Vous seriez aussi candidate à l’investiture de votre parti dans la 4e circonscription législative de Guadeloupe, celle de Victorin Lurel. Le confirmez-vous ?
Je vais vous faire une confidence : aujourd’hui, ma décision est prise ! Mais que ce soit oui, que ce soit non, je le dirai, chez moi, en Guadeloupe, devant les Guadeloupéens. J’ai toujours dit que solliciter un mandat n’aurait de sens pour moi que sur ce territoire auquel je suis tant attachée, parce que j’y suis née, parce que ma famille et mes enfants y vivent. Parce que j’ai toujours pensé que j’avais une certaine responsabilité vis-à-vis de mon île et de mes compatriotes de Guadeloupe, c’est là-bas et à eux que je m’adresserai.
Ferez-vous campagne en direction des ultramarins de la métropole ?
En tant que ministre de l’Outre-mer, j’ai la responsabilité des politiques qui sont mises en œuvre pour l’ensemble de nos concitoyens et je suis très sensible aux difficultés qui peuvent être celles de nos compatriotes ultramarins de l’Hexagone. A ce titre, avec le délégué interministériel Claudy Siar, nous porterons les propositions fortes défendues lors de la convention UMP pour l’Outre-mer.
Le candidat Sarkozy, en 2007, avait convaincu le monde socio-économique antillo-guyanais avec la LODEOM, les zones franches globales, néanmoins, la fédération des entreprises d’outre-mer a émis quelques réserves en décembre, eu égard aux divers coups de rabot portés à la défiscalisation…
Notre devoir était de réorienter la défiscalisation, notamment vers le logement social et de corriger les effets d’aubaine qui ne bénéficiaient pas aux ultramarins. Sur ce sujet, le flou entretenu par M. Hollande est inquiétant. Imaginez que le 15 octobre dernier, dans le Journal de l’île de la Réunion, il affirme qu’il faut soutenir la défiscalisation fondées sur le principe des niches fiscales. Le lendemain, 16 octobre, sur France Info, il appelle avec force à la suppression pure et simple…des niches fiscales ! Cherchez l’erreur ! Qui croire ? Le candidat Hollande qui parle aux ultramarins ? Ou le candidat Hollande de Paris ? Vous le voyez, en réalité, les choses sont très simples : d’un côté, M. Hollande, le candidat du double discours ; de l’autre, Nicolas Sarkozy, le Président qui a le courage de dire la vérité aux Français ! Il y a un gouvernement qui sait où il va, en maintenant la défiscalisation dans des conditions très précises, alors que le PS, à force d’hésitations, reste dans une très grande ambigüité. Le monde économique devrait se méfier des doubles discours et des hésitations permanentes, car je ne suis pas sûre que François Hollande maintienne la défiscalisation outre-mer s’il est élu : remplacer les dépenses fiscales par des crédits budgétaires revient à augmenter purement et simplement le budget de l’Outre-mer de 1 milliard. Je demande donc à M. Hollande de nous dire comment et où il compte trouver ces crédits supplémentaires.

☆ ☆ ☆ ☆ ☆

■ Consignes à suivre ■
(a) Recopiez le passage de l'entretien qui va de « Je vais vous » jusqu'à « la métropole ? ».
(b) D'après l'entretien, sur quel média M. Hollande a-t-il appelé, le 16 octobre, à la suppression pure et simple des niches fiscales ?
Les enregistrements ci-dessous proviennent d'une autre source.

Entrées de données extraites
☆ ☆ ☆ ☆ ☆

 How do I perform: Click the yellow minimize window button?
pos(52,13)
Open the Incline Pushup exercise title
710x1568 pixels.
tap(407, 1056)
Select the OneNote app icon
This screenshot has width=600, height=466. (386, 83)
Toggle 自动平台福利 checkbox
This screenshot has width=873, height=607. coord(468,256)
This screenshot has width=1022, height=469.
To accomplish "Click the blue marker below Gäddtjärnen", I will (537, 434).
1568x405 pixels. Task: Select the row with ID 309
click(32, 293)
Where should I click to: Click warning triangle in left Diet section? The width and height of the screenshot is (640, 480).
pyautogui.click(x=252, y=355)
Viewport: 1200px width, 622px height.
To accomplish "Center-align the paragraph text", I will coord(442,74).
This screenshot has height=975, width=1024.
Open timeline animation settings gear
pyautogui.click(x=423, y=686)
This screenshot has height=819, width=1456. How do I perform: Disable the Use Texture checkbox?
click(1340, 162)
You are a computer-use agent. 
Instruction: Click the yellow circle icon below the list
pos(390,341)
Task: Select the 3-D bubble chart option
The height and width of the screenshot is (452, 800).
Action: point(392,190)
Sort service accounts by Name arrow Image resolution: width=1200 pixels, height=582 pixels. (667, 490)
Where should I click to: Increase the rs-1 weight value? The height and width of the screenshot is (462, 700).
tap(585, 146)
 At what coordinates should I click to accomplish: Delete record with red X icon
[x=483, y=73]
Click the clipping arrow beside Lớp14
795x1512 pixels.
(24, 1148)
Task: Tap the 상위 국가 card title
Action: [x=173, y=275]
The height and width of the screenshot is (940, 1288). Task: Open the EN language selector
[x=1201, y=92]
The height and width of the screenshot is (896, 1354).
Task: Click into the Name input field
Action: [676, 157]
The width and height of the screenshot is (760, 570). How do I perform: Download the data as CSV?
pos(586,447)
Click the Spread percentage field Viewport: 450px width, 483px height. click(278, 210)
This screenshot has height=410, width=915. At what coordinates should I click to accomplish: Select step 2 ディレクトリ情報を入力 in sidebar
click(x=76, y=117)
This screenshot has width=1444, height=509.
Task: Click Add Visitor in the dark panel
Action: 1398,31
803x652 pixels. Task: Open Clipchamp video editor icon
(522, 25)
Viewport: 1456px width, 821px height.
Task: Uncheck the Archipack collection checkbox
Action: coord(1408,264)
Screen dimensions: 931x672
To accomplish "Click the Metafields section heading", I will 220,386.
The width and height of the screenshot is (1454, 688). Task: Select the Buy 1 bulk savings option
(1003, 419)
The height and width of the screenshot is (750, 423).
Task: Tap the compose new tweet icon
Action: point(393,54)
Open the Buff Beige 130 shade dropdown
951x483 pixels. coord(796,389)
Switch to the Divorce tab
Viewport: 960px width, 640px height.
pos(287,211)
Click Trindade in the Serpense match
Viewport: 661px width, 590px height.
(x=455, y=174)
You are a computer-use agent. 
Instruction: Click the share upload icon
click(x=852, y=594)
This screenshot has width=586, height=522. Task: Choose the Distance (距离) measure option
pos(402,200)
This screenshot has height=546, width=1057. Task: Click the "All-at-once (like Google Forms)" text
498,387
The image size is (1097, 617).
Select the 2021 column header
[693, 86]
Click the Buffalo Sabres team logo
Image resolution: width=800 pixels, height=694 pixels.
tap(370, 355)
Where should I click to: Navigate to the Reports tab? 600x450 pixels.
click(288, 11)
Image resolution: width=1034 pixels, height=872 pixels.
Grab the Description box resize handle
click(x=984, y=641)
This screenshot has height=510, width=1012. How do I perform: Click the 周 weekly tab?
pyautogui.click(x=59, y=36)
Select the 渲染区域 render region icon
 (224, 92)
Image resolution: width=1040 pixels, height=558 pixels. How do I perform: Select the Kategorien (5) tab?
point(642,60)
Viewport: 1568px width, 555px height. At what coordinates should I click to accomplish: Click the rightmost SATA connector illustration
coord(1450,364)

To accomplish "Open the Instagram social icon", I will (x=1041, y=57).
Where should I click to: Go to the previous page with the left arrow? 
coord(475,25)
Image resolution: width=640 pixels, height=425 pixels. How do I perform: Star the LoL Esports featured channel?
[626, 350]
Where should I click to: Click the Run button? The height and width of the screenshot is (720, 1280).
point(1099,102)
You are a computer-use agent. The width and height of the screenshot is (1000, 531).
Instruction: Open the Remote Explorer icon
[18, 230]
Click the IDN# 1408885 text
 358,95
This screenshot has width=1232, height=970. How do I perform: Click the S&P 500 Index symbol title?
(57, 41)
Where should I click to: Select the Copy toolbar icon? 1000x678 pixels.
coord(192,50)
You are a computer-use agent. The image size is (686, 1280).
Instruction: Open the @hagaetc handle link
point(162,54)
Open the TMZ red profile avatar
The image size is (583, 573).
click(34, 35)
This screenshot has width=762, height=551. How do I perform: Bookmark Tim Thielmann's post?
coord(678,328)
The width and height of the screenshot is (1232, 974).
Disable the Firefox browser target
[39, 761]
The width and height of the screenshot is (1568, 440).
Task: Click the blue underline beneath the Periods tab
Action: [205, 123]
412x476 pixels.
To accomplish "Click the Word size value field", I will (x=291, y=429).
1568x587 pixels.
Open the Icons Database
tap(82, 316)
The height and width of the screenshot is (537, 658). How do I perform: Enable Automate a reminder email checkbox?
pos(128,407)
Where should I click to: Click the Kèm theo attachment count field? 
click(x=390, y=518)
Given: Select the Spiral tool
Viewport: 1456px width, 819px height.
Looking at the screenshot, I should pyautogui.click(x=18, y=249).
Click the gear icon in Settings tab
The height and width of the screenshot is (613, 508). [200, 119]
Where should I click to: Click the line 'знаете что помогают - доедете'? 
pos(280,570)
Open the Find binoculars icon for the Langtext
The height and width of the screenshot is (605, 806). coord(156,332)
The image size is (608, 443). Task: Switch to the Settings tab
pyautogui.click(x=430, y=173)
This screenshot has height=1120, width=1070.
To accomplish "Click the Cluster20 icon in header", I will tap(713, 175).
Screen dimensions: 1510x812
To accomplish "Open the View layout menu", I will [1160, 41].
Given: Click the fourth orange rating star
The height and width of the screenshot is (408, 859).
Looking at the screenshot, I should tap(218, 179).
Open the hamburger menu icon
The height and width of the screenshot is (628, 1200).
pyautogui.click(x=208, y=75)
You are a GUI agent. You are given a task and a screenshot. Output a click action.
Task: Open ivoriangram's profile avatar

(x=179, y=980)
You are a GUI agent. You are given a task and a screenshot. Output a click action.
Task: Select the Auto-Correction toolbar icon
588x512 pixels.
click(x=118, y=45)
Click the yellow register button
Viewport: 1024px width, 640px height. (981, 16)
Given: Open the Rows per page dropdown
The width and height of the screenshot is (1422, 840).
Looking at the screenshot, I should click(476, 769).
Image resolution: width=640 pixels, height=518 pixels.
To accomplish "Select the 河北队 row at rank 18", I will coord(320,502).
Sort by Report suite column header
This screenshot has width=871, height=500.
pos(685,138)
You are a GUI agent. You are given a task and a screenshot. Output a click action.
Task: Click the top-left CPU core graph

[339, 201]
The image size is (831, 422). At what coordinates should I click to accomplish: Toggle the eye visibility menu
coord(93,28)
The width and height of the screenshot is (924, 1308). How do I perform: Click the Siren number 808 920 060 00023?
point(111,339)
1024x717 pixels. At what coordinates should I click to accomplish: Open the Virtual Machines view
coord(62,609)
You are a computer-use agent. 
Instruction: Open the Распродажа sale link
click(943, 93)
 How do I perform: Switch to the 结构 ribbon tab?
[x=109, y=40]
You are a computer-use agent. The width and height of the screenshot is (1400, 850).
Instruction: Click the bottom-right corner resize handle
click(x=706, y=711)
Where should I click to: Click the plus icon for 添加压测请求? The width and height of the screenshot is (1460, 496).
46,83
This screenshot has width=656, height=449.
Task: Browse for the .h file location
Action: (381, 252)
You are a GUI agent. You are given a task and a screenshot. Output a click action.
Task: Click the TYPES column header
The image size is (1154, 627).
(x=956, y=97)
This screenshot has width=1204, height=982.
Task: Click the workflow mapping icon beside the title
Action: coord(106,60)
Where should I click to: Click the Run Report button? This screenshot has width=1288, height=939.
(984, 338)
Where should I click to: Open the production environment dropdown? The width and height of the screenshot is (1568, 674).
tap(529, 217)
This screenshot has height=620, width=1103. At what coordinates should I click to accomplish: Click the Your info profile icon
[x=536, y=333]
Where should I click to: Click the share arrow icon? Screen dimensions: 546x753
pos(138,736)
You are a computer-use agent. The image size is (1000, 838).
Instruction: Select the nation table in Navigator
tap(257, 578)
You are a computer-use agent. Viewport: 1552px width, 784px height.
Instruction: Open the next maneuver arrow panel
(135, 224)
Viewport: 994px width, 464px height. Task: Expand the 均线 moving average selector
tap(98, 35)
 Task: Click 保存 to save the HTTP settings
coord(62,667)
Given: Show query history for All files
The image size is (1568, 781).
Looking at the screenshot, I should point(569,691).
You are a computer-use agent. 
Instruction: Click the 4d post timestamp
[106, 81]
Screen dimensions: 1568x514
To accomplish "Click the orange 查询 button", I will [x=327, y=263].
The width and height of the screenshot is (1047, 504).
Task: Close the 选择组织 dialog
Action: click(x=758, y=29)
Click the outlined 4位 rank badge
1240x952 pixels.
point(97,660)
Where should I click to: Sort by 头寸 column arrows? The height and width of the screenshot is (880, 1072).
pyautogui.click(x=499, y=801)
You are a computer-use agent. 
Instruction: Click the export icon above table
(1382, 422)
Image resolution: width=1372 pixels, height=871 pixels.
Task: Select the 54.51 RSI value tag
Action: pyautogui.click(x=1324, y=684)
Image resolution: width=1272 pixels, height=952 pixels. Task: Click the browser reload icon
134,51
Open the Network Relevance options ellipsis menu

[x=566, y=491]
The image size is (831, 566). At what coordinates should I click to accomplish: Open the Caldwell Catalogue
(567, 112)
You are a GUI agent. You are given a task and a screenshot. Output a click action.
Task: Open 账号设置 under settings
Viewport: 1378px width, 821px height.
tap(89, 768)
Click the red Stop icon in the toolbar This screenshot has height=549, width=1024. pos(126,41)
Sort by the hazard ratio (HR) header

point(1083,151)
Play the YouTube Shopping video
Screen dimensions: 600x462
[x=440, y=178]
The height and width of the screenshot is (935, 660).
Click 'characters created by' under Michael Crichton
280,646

☆ ☆ ☆ ☆ ☆

■ Réponses attendues ■
(a)
Je vais vous faire une confidence : aujourd’hui, ma décision est prise ! Mais que ce soit oui, que ce soit non, je le dirai, chez moi, en Guadeloupe, devant les Guadeloupéens. J’ai toujours dit que solliciter un mandat n’aurait de sens pour moi que sur ce territoire auquel je suis tant attachée, parce que j’y suis née, parce que ma famille et mes enfants y vivent. Parce que j’ai toujours pensé que j’avais une certaine responsabilité vis-à-vis de mon île et de mes compatriotes de Guadeloupe, c’est là-bas et à eux que je m’adresserai.
Ferez-vous campagne en direction des ultramarins de la métropole ?

(b) Sur France Info.